**Work item**
Look below for the line holding "Image resolution: width=1009" and the line holding "Select camera C-02 marker on the map". Transcribe exactly those lines and all lines between them, nothing more.

**Data**
#####
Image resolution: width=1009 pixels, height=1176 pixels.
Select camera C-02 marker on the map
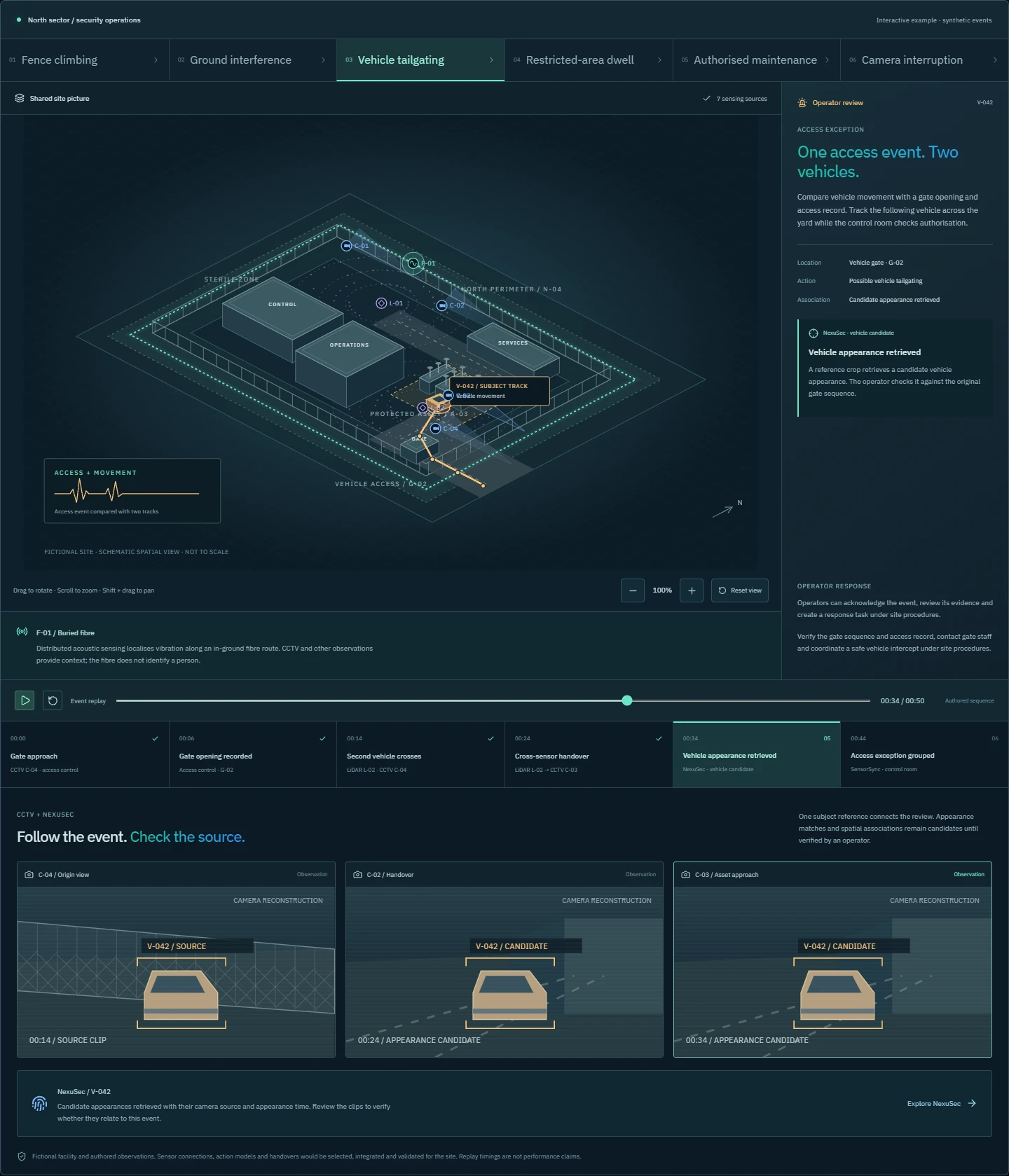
#####
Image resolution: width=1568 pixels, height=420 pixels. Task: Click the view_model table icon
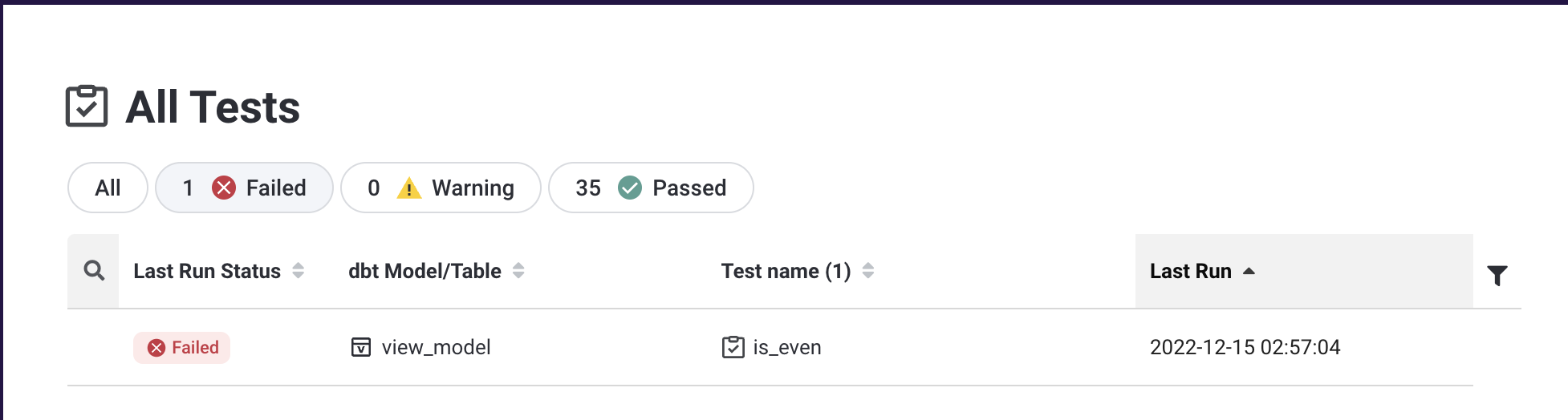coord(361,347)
#####
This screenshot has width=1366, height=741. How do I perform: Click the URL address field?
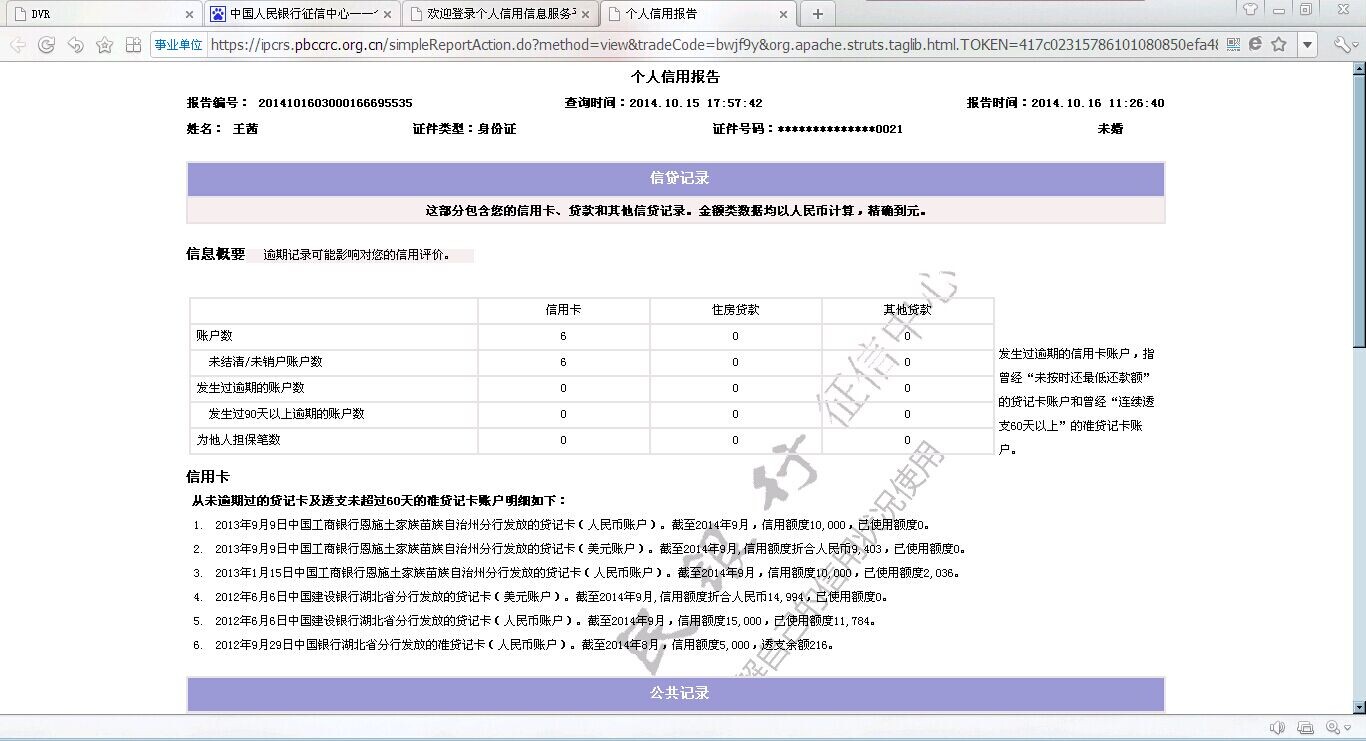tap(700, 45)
#####
**Final answer**
Image resolution: width=1009 pixels, height=1176 pixels.
Select camera C-02 marker on the map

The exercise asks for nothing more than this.